In this email, Satoshi noted that at least one node on the network had a frequently changing IP address within the same class B range, which he hadn’t anticipated. He asked Trammell’s permission to CC the conversation to bitcoin-list or the Cryptography mailing list, and shared the bitcoin-list subscription details.
Satoshi then referenced Hal Finney’s earlier suggestion about Bitcoin as an investment:
Hal sort of alluded to the possibility that it could be seen as a long-odds investment. I would be surprised if 10 years from now we’re not using electronic currency in some way, now that we know a way to do it that won’t inevitably get dumbed down when the TTP gets cold feet.
He outlined several potential use cases for Bitcoin, even if it didn’t gain immediate mainstream adoption:
Even if it doesn’t take off straight away, it’s now available for use by the next guy who comes up with a plan that needs some kind of token or electronic currency. It could get started in a closed system or narrow niche like reward points, donation tokens, currency for a game or micropayments for adult sites.
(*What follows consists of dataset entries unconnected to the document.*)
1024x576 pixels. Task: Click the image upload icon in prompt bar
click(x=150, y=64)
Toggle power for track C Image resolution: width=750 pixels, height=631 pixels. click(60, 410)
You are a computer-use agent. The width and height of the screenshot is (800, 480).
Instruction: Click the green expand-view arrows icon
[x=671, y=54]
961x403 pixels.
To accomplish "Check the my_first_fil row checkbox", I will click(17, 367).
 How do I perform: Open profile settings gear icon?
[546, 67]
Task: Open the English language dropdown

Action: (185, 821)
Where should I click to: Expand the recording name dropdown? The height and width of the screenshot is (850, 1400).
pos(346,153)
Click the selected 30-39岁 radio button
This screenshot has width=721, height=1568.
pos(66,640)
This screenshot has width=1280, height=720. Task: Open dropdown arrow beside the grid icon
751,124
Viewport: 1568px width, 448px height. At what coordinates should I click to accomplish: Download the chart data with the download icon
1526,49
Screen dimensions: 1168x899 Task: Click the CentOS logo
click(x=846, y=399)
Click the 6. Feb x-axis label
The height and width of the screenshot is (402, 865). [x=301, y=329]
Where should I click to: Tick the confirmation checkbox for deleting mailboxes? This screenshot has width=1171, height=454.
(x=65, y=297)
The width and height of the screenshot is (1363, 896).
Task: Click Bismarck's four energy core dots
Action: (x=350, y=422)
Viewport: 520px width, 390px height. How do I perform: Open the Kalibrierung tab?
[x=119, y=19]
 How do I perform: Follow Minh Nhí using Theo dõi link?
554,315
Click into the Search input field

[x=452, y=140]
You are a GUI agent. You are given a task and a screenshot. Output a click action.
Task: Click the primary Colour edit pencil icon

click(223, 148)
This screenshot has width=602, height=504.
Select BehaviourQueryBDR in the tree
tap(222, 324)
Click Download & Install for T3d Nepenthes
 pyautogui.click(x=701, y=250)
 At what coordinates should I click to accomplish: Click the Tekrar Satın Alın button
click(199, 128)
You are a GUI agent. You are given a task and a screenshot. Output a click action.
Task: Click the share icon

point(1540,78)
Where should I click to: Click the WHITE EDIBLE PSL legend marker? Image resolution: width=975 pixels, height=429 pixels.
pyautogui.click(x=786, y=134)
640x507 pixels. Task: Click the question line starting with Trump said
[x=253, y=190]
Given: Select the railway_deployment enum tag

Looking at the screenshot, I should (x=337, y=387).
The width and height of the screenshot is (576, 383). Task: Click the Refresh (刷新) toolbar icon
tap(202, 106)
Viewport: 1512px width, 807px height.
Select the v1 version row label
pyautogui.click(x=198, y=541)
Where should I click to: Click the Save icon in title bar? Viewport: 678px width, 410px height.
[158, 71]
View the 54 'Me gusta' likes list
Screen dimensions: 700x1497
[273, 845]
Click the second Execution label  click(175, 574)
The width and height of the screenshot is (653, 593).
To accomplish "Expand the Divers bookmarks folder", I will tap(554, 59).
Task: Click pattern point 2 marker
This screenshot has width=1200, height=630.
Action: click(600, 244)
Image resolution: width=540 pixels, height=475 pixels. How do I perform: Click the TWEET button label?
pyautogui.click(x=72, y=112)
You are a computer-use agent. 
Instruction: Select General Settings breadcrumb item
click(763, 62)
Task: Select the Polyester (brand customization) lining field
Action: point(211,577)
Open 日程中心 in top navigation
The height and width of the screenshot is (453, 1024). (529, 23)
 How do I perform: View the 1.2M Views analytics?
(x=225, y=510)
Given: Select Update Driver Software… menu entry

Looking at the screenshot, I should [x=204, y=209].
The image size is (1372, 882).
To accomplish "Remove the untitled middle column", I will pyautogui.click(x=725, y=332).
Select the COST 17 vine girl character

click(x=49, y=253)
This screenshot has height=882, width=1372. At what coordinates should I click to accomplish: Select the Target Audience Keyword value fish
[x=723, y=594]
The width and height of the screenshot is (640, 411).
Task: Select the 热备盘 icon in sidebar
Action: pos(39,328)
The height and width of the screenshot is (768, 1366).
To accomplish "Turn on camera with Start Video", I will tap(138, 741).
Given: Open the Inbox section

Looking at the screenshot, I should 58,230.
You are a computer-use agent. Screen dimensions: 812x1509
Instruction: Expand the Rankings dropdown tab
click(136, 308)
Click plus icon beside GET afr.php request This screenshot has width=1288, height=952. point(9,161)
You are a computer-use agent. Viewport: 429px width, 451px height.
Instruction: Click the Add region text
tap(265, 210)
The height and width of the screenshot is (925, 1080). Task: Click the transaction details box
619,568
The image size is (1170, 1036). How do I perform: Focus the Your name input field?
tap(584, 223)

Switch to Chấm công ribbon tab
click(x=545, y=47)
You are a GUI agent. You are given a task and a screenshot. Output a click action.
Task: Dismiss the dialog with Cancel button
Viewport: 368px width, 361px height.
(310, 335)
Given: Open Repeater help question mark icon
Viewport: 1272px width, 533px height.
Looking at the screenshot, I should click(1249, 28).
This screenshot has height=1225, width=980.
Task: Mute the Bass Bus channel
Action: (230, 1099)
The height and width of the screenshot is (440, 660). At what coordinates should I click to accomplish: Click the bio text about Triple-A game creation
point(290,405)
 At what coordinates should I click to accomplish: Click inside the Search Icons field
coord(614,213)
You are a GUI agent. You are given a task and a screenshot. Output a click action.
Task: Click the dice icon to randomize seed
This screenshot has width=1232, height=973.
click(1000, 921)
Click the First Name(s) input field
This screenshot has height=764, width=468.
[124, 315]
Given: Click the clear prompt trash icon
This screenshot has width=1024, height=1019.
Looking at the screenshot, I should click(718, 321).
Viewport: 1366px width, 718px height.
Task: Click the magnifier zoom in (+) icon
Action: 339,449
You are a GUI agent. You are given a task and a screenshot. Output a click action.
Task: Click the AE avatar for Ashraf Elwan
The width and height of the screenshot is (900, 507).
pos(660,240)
Once it gets bootstrapped, there are so many applications if you could effortlessly pay a few cents to a website as easily as dropping coins in a vending machine.
Satoshi described Bitcoin’s pay-to-send email feature as an existing use case, envisioning that famous people could accept bitcoin payments to read fan messages, and subscription sites could charge bitcoins for free trials to prevent abuse.
This email is the draft of what would later be CC’d to the bitcoin-list and Cryptography mailing lists as a public message on January 16-17, 2009.